• [EXCERPTED RECORDS]

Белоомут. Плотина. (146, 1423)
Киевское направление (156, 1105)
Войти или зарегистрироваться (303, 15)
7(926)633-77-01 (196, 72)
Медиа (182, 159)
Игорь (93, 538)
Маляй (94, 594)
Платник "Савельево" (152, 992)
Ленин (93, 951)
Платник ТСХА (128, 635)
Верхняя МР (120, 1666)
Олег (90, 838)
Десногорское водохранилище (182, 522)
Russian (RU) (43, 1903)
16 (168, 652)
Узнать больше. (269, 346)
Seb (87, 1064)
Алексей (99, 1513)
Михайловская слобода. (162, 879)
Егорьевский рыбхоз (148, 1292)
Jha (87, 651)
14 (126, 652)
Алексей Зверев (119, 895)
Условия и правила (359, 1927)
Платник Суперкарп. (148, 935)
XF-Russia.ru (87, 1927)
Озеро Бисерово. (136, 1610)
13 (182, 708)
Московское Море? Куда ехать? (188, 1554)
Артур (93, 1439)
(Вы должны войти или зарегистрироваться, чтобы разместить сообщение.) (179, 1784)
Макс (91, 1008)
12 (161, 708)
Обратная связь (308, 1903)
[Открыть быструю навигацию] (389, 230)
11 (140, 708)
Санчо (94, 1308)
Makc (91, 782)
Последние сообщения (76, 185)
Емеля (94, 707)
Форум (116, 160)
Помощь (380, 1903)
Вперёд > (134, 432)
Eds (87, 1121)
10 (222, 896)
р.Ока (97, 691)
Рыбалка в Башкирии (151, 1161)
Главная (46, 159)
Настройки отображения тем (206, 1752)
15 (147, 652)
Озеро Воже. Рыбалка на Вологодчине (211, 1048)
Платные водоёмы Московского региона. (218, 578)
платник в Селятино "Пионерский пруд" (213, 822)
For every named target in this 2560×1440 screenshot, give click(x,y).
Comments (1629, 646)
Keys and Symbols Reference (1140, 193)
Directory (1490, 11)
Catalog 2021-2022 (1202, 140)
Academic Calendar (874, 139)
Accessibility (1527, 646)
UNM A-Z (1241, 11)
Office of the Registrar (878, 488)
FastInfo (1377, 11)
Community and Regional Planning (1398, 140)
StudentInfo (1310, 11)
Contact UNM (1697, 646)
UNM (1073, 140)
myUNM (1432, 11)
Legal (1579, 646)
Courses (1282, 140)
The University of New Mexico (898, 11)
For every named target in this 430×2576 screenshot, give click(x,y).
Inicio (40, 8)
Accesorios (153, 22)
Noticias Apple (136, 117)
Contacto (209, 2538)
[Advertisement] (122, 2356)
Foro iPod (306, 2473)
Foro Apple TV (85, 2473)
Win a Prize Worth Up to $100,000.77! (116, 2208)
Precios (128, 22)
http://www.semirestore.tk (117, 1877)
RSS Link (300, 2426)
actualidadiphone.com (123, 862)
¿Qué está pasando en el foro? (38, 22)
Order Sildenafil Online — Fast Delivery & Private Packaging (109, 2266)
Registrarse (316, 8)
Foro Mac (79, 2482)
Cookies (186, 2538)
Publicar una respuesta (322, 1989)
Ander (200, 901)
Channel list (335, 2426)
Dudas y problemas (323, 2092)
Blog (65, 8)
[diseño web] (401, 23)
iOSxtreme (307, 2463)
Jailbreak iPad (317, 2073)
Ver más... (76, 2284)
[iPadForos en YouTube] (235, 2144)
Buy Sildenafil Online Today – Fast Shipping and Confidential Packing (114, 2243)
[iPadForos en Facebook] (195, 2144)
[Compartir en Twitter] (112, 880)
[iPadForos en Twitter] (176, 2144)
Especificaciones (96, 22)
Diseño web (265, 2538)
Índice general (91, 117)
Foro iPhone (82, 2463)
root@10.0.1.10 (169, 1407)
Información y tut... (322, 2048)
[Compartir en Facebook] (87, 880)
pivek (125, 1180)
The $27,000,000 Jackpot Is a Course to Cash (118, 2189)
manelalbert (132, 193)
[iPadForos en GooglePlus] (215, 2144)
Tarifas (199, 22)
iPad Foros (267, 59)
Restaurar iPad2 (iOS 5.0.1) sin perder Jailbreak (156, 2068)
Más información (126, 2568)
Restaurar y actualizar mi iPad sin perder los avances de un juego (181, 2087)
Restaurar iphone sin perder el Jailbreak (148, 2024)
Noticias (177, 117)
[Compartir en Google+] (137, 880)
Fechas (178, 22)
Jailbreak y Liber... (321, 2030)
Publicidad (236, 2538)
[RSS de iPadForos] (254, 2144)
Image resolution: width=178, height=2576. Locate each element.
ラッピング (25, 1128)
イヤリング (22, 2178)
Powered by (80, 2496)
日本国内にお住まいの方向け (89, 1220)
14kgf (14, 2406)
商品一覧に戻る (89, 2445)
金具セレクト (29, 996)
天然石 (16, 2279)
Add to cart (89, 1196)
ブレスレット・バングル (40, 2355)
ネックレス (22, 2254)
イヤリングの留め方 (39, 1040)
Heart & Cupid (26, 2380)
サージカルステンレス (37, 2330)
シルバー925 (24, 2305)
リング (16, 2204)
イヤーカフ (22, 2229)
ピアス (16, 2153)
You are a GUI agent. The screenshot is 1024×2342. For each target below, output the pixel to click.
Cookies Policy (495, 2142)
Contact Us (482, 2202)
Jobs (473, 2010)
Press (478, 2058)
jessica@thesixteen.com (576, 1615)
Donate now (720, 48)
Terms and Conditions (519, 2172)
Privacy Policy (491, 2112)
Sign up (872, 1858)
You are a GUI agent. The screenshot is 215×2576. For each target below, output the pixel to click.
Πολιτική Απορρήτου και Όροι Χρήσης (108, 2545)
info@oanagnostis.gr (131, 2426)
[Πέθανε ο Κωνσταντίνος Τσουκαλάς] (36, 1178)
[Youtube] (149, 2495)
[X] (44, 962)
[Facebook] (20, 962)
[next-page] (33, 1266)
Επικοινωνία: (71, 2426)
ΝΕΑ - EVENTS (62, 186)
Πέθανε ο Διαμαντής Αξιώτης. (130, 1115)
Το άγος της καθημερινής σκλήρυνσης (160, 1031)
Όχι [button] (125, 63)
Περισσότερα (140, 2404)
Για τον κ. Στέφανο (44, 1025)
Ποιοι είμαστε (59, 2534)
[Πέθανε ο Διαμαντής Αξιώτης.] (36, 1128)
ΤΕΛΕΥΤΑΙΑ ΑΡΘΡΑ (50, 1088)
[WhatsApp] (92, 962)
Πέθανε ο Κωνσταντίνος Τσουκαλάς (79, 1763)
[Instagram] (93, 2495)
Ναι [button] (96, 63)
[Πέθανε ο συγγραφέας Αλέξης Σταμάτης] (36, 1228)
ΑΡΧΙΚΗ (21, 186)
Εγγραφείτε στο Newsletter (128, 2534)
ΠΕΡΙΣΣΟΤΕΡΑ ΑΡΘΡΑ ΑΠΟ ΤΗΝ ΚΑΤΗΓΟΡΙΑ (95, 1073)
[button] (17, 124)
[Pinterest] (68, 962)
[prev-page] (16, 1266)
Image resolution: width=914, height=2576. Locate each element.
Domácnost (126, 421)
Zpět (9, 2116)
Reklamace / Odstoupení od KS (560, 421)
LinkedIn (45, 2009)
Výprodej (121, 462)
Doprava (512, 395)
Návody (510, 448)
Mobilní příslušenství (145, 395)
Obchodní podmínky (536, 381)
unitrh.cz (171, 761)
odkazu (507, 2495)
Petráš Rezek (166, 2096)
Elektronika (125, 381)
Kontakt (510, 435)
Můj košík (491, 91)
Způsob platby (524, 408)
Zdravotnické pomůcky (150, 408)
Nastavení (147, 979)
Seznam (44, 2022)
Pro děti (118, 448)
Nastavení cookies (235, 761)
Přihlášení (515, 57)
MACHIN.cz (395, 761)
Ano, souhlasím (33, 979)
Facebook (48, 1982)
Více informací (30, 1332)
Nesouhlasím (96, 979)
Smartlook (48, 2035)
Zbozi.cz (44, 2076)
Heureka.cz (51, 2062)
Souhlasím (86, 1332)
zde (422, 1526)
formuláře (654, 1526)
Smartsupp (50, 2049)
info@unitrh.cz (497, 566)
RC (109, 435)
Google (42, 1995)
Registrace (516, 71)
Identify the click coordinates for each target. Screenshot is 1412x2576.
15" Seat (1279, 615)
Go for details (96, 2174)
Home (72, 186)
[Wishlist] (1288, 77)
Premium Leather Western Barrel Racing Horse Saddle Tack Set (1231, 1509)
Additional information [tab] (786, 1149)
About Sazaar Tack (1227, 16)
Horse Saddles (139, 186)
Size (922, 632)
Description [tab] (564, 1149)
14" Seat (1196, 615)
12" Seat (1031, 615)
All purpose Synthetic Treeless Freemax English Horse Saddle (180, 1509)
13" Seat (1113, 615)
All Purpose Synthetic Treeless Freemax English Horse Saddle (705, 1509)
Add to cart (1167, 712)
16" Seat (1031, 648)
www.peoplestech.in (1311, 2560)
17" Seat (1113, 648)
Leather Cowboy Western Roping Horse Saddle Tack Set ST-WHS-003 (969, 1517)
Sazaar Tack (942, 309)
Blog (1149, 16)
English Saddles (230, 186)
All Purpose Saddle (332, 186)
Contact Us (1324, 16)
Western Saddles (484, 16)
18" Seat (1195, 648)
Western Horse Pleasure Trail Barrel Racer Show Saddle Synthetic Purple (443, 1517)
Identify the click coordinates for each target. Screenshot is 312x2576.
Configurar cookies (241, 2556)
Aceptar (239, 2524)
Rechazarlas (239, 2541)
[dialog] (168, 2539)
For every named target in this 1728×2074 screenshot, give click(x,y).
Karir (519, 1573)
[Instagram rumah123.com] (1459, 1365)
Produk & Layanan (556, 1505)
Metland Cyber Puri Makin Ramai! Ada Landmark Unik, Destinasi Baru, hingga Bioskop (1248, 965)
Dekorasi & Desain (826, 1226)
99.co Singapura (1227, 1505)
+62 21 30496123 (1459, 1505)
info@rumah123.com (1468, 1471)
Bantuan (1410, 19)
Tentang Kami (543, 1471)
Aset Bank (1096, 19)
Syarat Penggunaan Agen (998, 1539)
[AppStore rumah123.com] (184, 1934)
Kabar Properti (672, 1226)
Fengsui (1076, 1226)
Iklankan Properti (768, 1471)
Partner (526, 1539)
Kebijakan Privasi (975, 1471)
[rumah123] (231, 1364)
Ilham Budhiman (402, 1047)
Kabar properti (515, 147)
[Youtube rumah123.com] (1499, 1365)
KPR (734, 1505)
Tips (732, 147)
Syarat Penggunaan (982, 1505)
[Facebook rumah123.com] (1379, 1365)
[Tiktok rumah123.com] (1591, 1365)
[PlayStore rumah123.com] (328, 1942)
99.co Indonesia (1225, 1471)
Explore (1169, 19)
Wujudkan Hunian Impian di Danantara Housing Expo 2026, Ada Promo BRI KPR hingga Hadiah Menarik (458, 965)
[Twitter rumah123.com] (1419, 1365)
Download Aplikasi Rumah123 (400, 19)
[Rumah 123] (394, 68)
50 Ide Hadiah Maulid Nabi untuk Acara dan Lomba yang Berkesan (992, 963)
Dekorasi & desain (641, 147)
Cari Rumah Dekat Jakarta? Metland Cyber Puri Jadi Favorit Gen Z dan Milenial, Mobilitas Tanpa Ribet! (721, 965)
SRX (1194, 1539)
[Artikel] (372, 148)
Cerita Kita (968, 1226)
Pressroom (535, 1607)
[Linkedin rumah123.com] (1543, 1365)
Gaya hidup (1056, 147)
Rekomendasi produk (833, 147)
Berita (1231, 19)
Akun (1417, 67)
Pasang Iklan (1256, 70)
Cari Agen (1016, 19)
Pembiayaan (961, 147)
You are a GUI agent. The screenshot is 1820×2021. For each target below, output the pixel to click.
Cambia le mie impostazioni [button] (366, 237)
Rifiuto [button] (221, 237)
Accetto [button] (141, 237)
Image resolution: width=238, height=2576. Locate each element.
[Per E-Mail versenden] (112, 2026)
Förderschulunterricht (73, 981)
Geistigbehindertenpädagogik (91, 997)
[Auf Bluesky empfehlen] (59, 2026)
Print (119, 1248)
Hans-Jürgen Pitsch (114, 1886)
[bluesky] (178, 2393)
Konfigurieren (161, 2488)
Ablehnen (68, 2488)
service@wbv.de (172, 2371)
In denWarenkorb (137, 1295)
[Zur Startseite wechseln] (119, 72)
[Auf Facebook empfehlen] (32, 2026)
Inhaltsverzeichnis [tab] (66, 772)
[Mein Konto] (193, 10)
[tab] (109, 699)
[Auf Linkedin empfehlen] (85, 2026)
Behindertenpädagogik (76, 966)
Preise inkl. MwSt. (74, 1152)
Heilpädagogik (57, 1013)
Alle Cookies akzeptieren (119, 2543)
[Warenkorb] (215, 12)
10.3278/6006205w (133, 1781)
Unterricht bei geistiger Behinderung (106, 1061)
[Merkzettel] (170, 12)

• [EXERCISE] From the records above, give again exactly the lines running from the line with "[PlayStore rumah123.com] (328, 1942)" to the line with "Dekorasi & desain (641, 147)", inclusive.

• [COMPLETED TASK]
[PlayStore rumah123.com] (328, 1942)
99.co Indonesia (1225, 1471)
Explore (1169, 19)
Wujudkan Hunian Impian di Danantara Housing Expo 2026, Ada Promo BRI KPR hingga Hadiah Menarik (458, 965)
[Twitter rumah123.com] (1419, 1365)
Download Aplikasi Rumah123 (400, 19)
[Rumah 123] (394, 68)
50 Ide Hadiah Maulid Nabi untuk Acara dan Lomba yang Berkesan (992, 963)
Dekorasi & desain (641, 147)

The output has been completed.